ですが、“復習”は「できるようになる」ための訓練であり、同じ問題を繰り返すこと自体が意味あるプロセスです。
「やりっぱなし」ではなく、「何度も挑戦してできるに変える」ことが重要
新しい問題ばかり求めがちだが、「復習こそ未来を作る」ことを親子で共有する
親自身が「復習の価値」に納得していないと、子どもも続かない
説明するときのポイント
「テスト本番で解ける状態まで持っていくには、“覚えて終わり”じゃダメ」
「忘れてからもう一度やることで、“本当の理解”になる」
「今やっている復習が、未来の合格を作る」
まとめ:量より設計。
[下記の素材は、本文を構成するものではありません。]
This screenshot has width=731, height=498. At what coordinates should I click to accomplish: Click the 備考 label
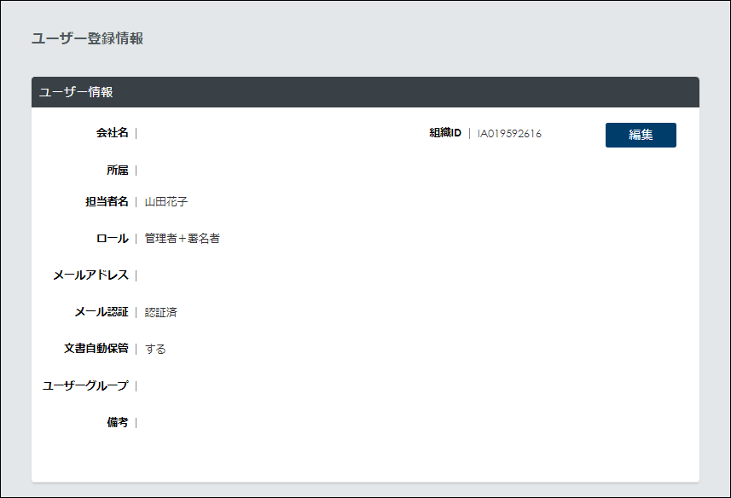pos(117,423)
確認より再挑戦
「見直し」は“終わったこと”ではなく、“やり直す価値があるもの”
子どもが“できる”に到達するまで設計されたサイクルを作る
「やったつもり」から「定着」へ——復習の再定義を家庭から
復習とは、「やったフリ」を卒業し、「できる」に変わるための家庭の設計プロセスです。
演習量ではなく、“見直しの質”と“サイクル設計”が学力を決めます。
「解き直し」「見直し」の設計と配置を見直し、家庭で“再挑戦”サイクルを回すことが、
本当の実力と合格力につながります。